[Excerpt to read — start]
Chase Griffin

No. 11
- Position: Quarterback

Personal information
- Born: September 12, 2000 (age 25) Santa Monica, California
- Listed height: 5 ft 10 in (1.78 m)
- Listed weight: 190 lb (86 kg)

Career information
- High school: Hutto High School (Hutto, TX)
- College: UCLA (2019–2024);
- Stats at ESPN

= Chase Griffin =

American football player (born 2000)

Chase James Seaton Griffin (born September 12, 2000) is an American football quarterback. He played college football for the UCLA Bruins. Chase Griffin is a 2x winner of national NIL Male Athlete of the Year awards from the NIL Summit and Opendorse.

==Early life==
Griffin was born on September 12, 2000, at UCLA Medical Center, Santa Monica. As an eighth grader in 2014, he was touted as a "13-year-old prodigy" in an ESPN article titled The QB most likely to succeed. He attended Hutto High School in Hutto, Texas. A three-star recruit, Griffin passed for 4,051 passing yards and 51 touchdowns as a senior, and he also rushed for 415 yards and eight touchdowns. He was named Texas Gatorade Player of the Year. On June 16, 2018, Griffin committed to the University of California, Los Angeles to play college football; he also had offers from five Ivy League universities.
[Excerpt to read — finish]
[Source information — start]
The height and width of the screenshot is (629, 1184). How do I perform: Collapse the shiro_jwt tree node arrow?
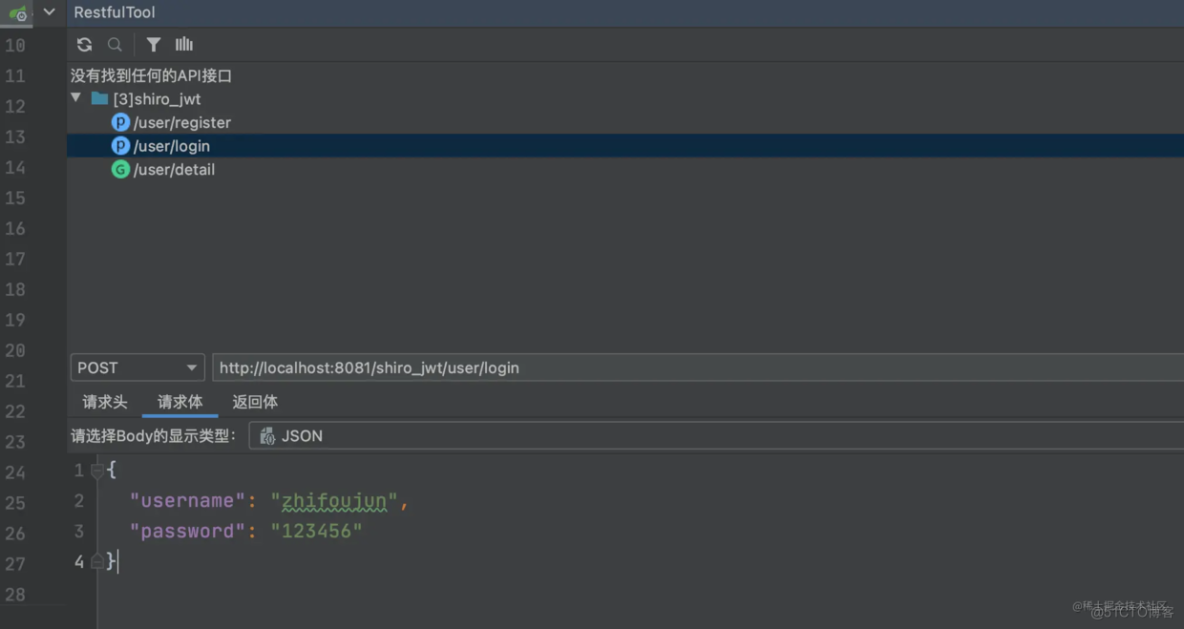click(x=76, y=99)
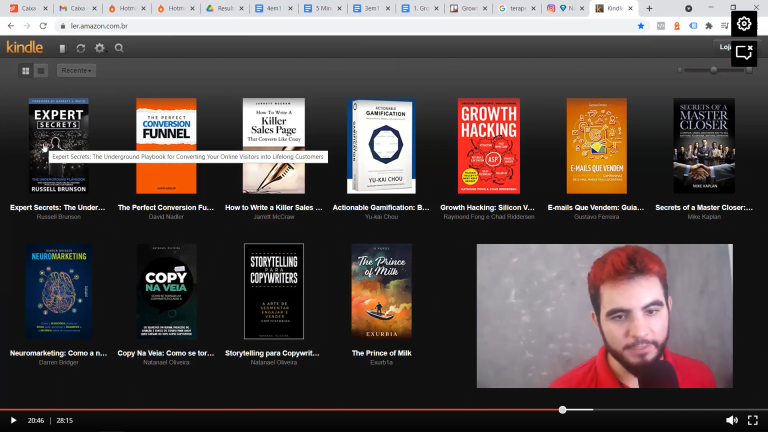Click the Kindle search magnifier icon
This screenshot has height=432, width=768.
coord(119,48)
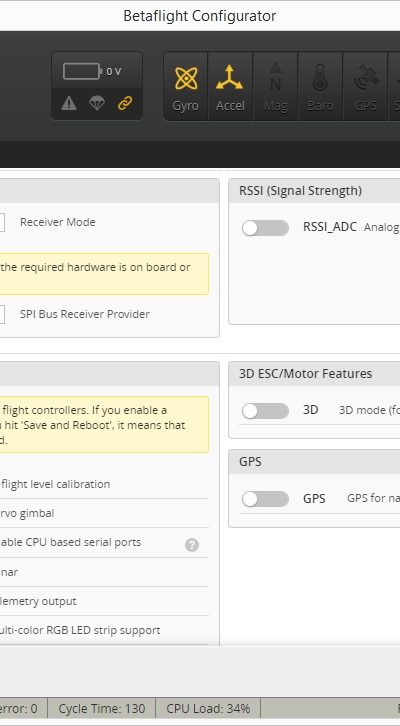The image size is (400, 726).
Task: Enable the GPS feature toggle
Action: [265, 499]
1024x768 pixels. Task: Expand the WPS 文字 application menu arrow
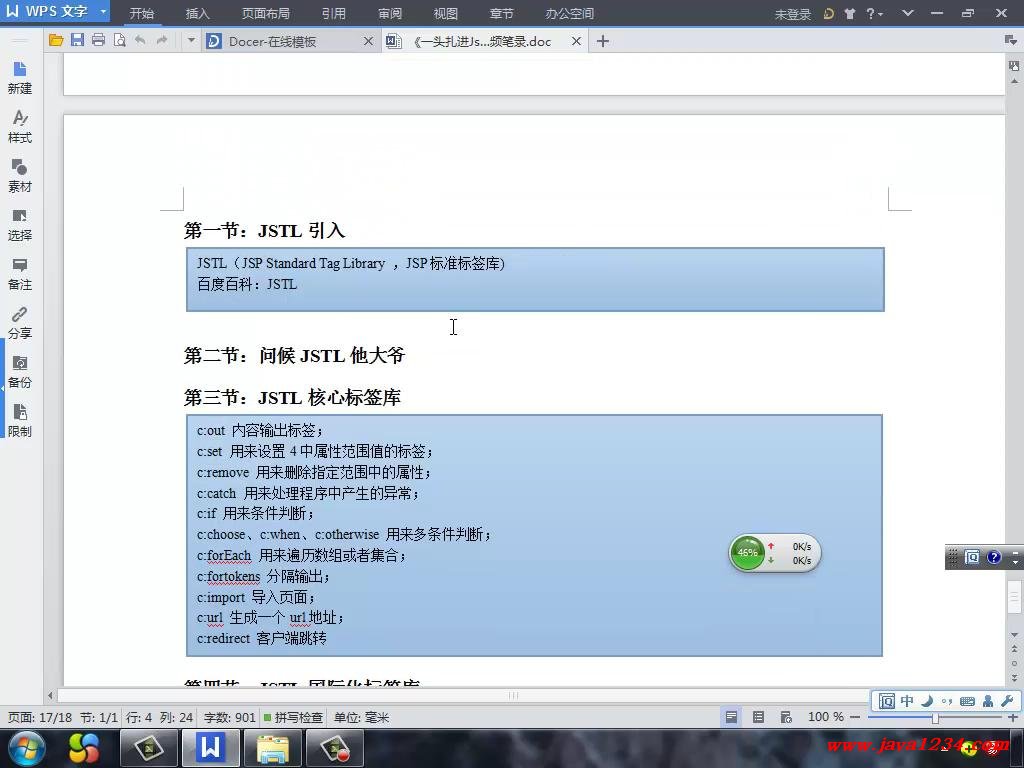[103, 13]
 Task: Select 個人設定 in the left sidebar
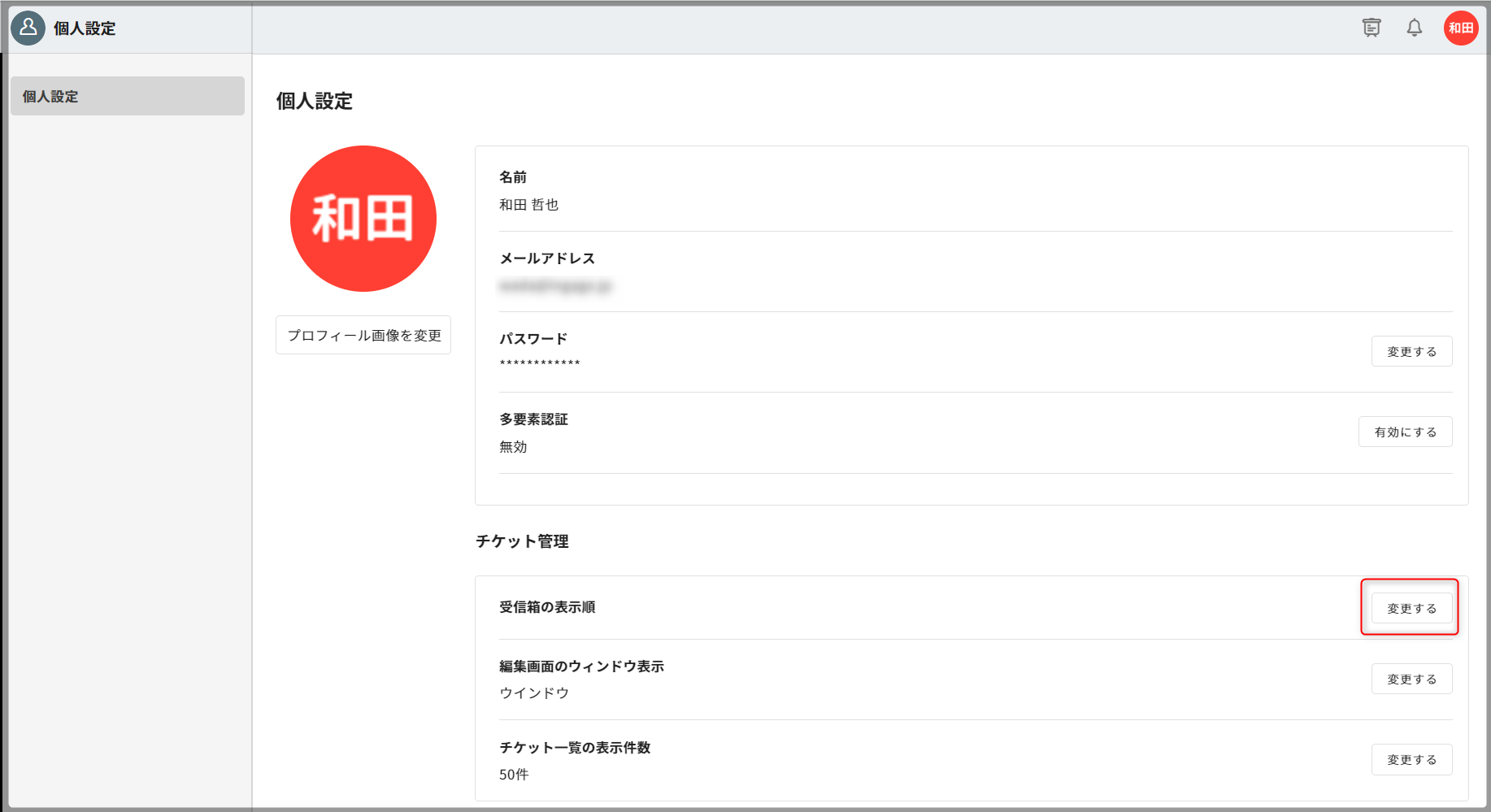(128, 96)
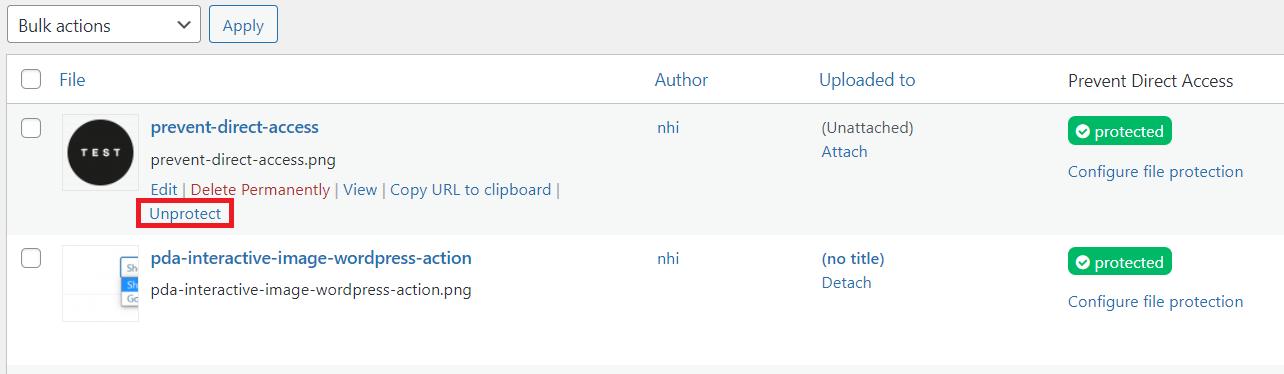
Task: Attach the unattached prevent-direct-access file
Action: [844, 152]
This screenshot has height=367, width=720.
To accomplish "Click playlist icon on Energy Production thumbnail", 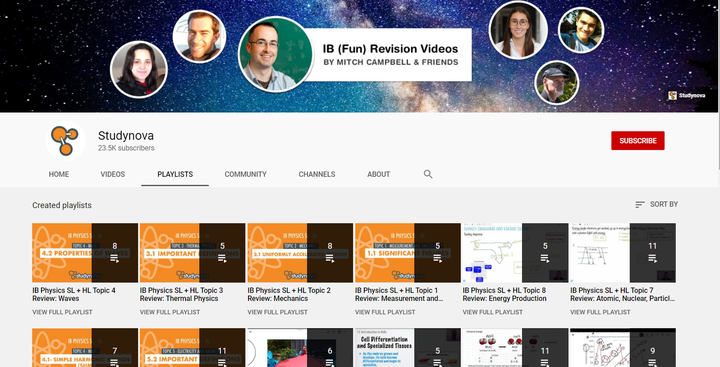I will click(545, 259).
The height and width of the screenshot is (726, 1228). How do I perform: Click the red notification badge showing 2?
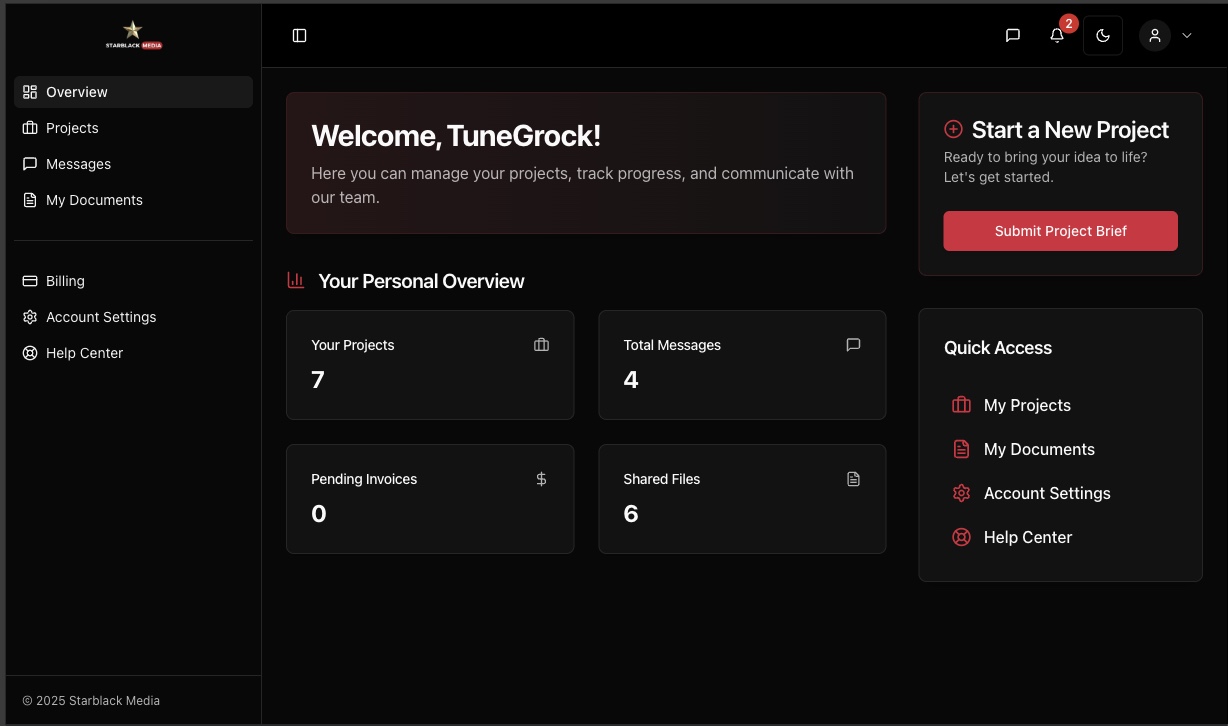click(x=1068, y=22)
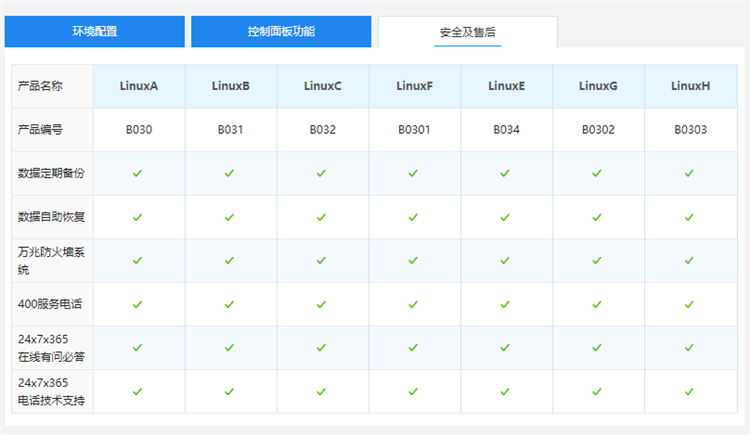750x435 pixels.
Task: Open the 控制面板功能 tab
Action: [x=281, y=31]
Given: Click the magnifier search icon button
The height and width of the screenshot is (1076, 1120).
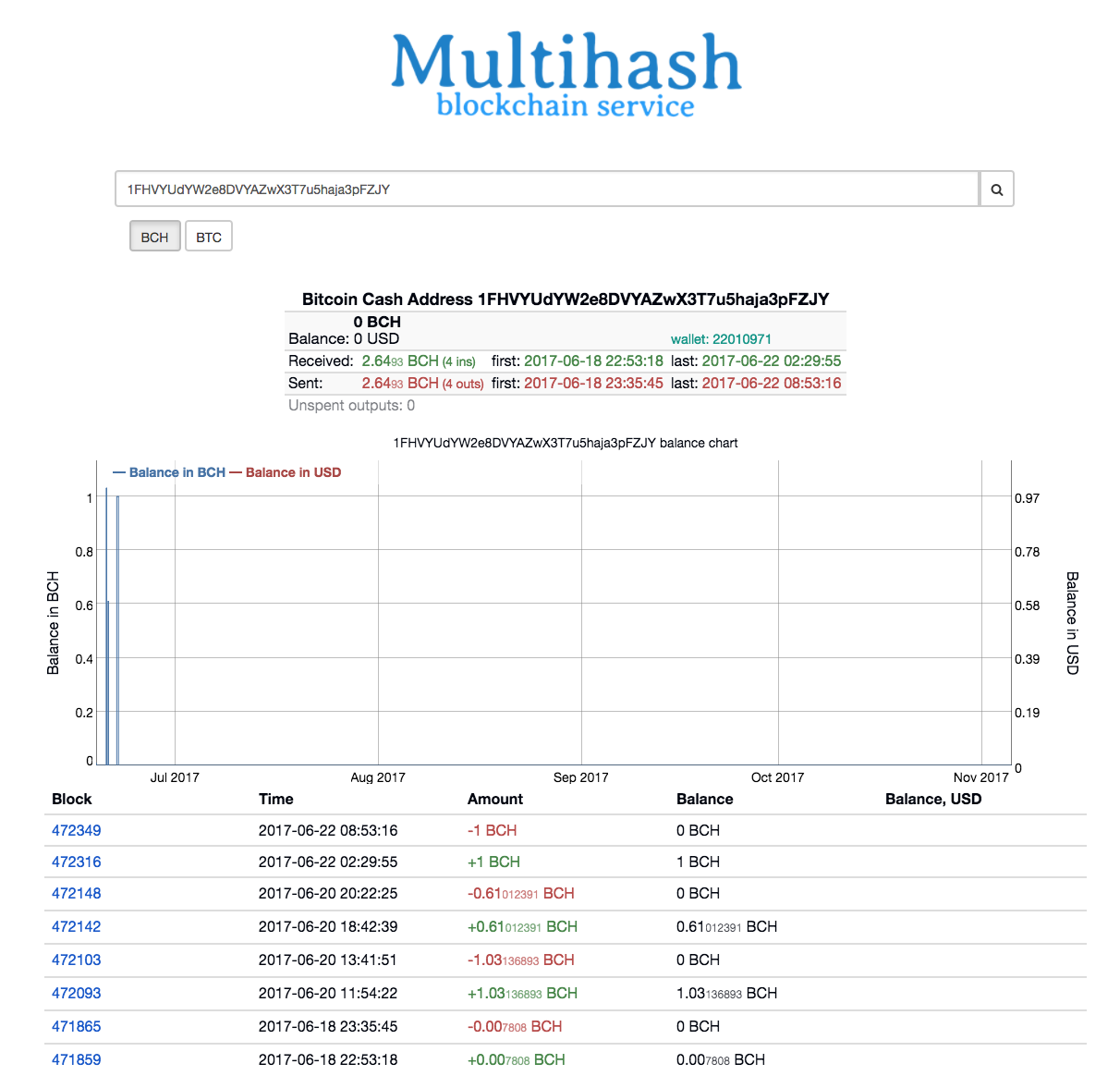Looking at the screenshot, I should [996, 190].
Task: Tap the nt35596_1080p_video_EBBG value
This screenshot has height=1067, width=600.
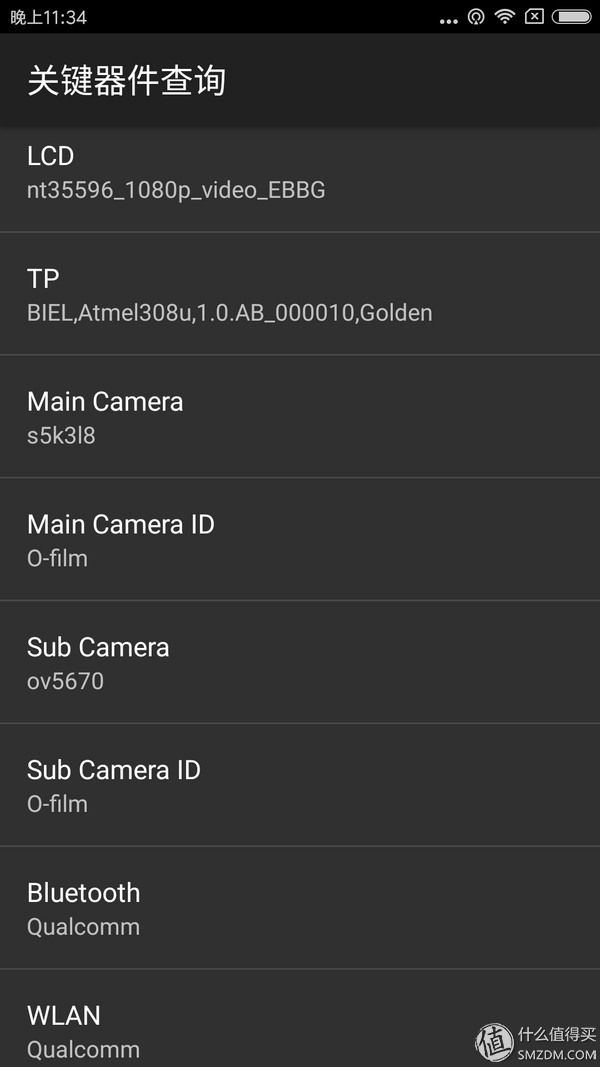Action: point(176,191)
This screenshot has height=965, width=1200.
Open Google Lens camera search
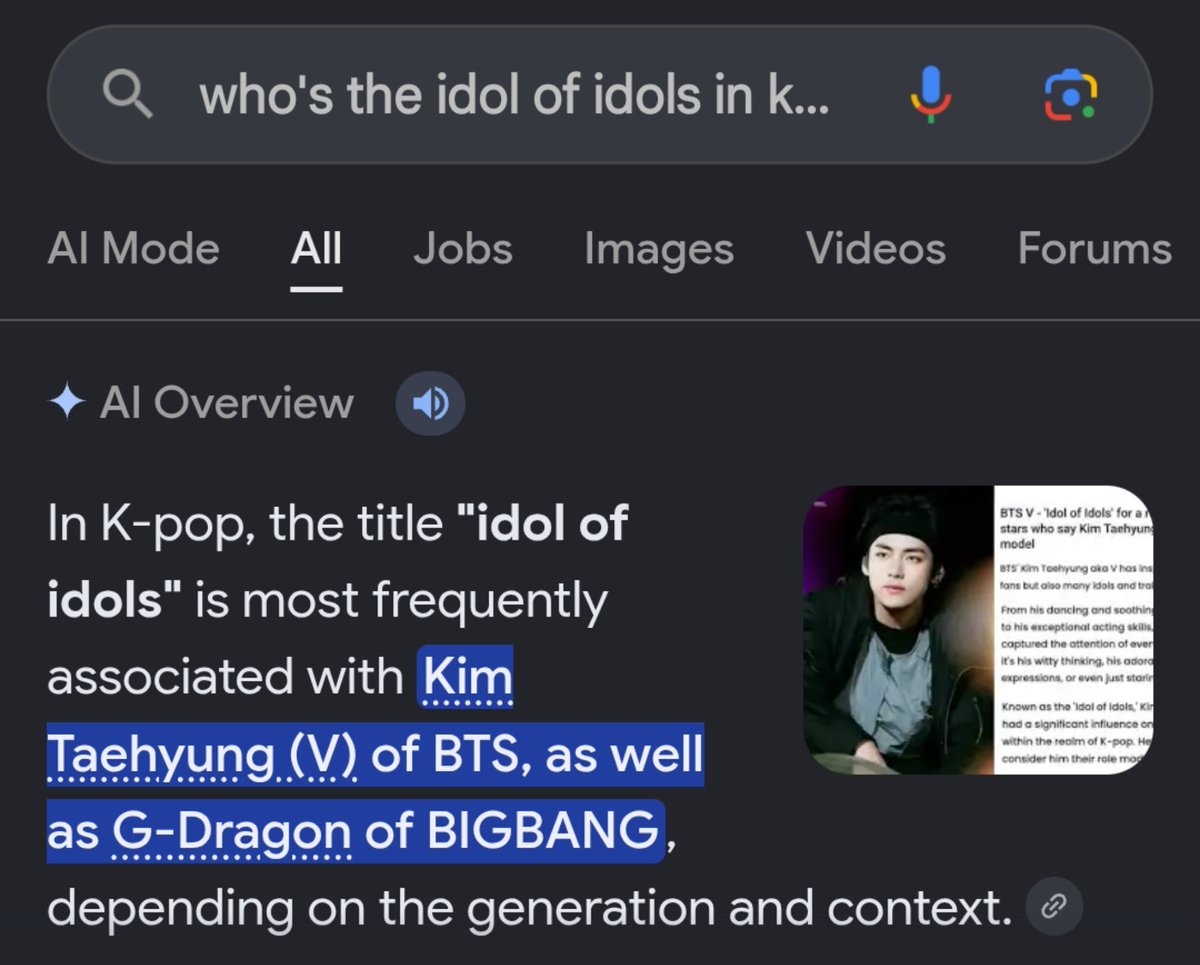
[Source information — finish]
**Tasks to perform**
1) According to the Chase Griffin article, how many passing touchdowns did Griffin throw as a high school senior?
2) Write the next part of the Chase Griffin article, starting right after its last sentence.

**Solved tasks**
1) 51

2)
==College career==

===Redshirt freshman season===
After redshirting the 2019 campaign, Griffin saw his first game action for UCLA in the 2020 season. Griffin saw his first start against the No. 11 Oregon Ducks after starting quarterback Dorian Thompson-Robinson was sidelined due to COVID-19 contact tracing protocols. In his first collegiate start, Griffin completed 19 of 31 passes and passed for a touchdown, but the Bruins ultimately lost to the Ducks, 38–35. The next week, Griffin picked up his first win as a starting collegiate quarterback, leading the Bruins to a 27–10 victory over Arizona with 129 yards passing and a touchdown. In the season finale against Stanford, Griffin was again called into action when Thompson-Robinson went down with a knee injury. Griffin had his best performance of the season, completing 9 of 11 passes for four touchdowns against the Cardinal in what was ultimately a 48–47 loss in double overtime.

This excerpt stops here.